◆ Set problem A
Copy the four records that follow the elk ranching article, changing "Instruction" to "Goal" and keeping everything else the same. Leave the pictures out.

◆ Quoted text
February 24, 2007 in Idaho

Elk ranching bill approved by Senate

The Spokesman-Review
 

The Senate agreed Friday to an industry-backed bill to license the state’s elk ranches.

Senators voted 24-9 in favor of SB 1074, which creates a $200 license fee and gives the state Department of Agriculture power to shut down ranches that do not meet regulations.

Sponsor Sen. Tim Corder, R-Mountain Home, acknowledged that the bill does not restrict raising and hunting captive elk as much as some hunters and conservationists wanted, but he called the legislation “prudent and reasonable.”

But Sen. David Langhorst, D-Boise, who had proposed a bill to ban shooter-bull operations, said the Legislature is “squandering” an opportunity to protect the hunting ethic of “fair chase.” People revere elk because it takes work to hunt them in the wild, he said.

“That’s why you don’t see people hanging livestock heads on their living-room walls,” he said.

North Idaho Sens. Michael Jorgenson, R-Hayden Lake, John Goedde, R-Coeur d’Alene, Joyce Broadsword, R-Cocolalla, and Jim Hammond, R-Post Falls, voted for the bill. Sen. Shawn Keough, R-Sandpoint, was one of two Republicans who opposed it.

The bill now goes to the House for approval.

◆ Given entries
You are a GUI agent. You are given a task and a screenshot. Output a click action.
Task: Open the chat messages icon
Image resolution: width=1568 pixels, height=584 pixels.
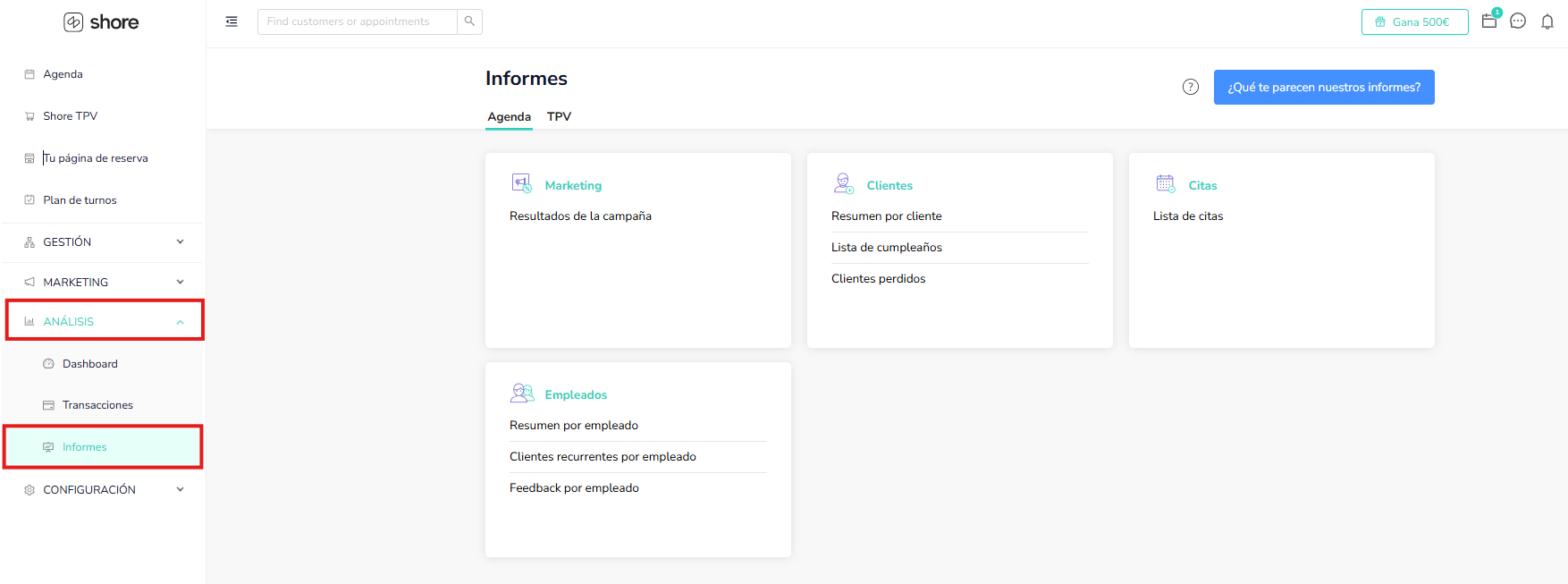coord(1518,21)
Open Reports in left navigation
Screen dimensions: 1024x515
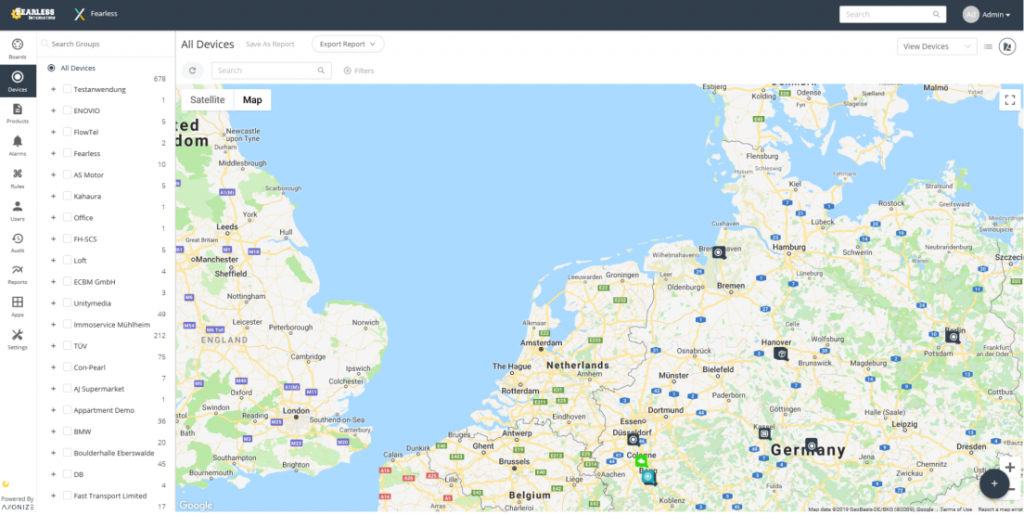pyautogui.click(x=17, y=274)
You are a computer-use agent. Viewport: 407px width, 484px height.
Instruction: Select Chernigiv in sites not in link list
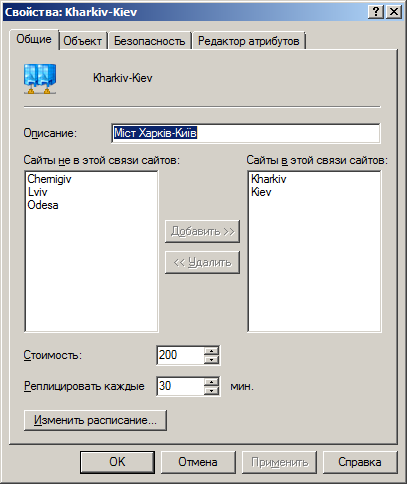coord(49,179)
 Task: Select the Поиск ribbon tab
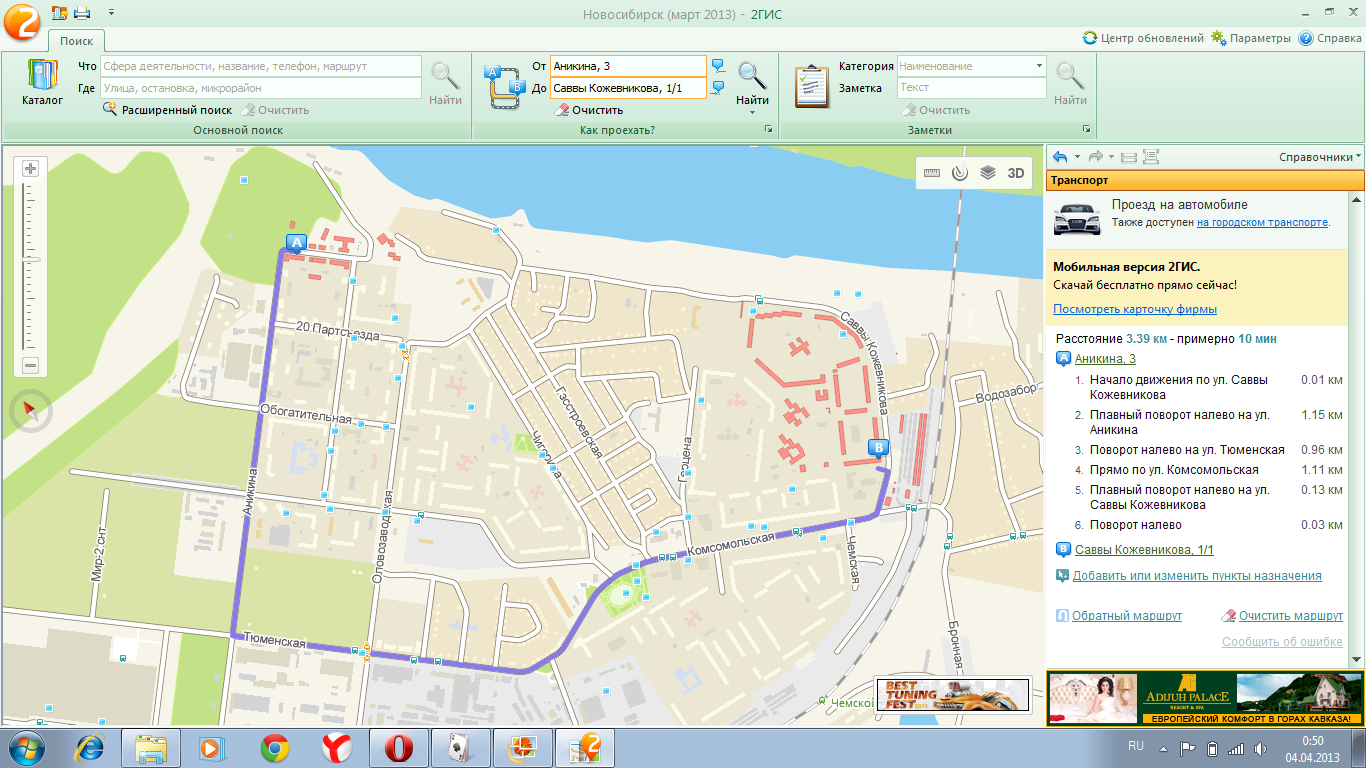pos(76,41)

◆ Set problem B
Answer these questions from the elk ranching article:
(i) How much is the license fee that SB 1074 creates?
(ii) What was the Senate vote on the bill?
(iii) Where does the bill go next?

◆ Right answer A
You are a GUI agent. You are given a task and a screenshot. Output a click action.
Task: Open the chat messages icon
Image resolution: width=1568 pixels, height=584 pixels.
coord(1518,21)
Open Reports in left navigation
Screen dimensions: 1024x515
pyautogui.click(x=17, y=274)
You are a computer-use agent. Viewport: 407px width, 484px height.
Goal: Select Chernigiv in sites not in link list
coord(49,179)
 Task: Select the Поиск ribbon tab
pos(76,41)

◆ Right answer B
(i) $200
(ii) 24-9 in favor
(iii) To the House for approval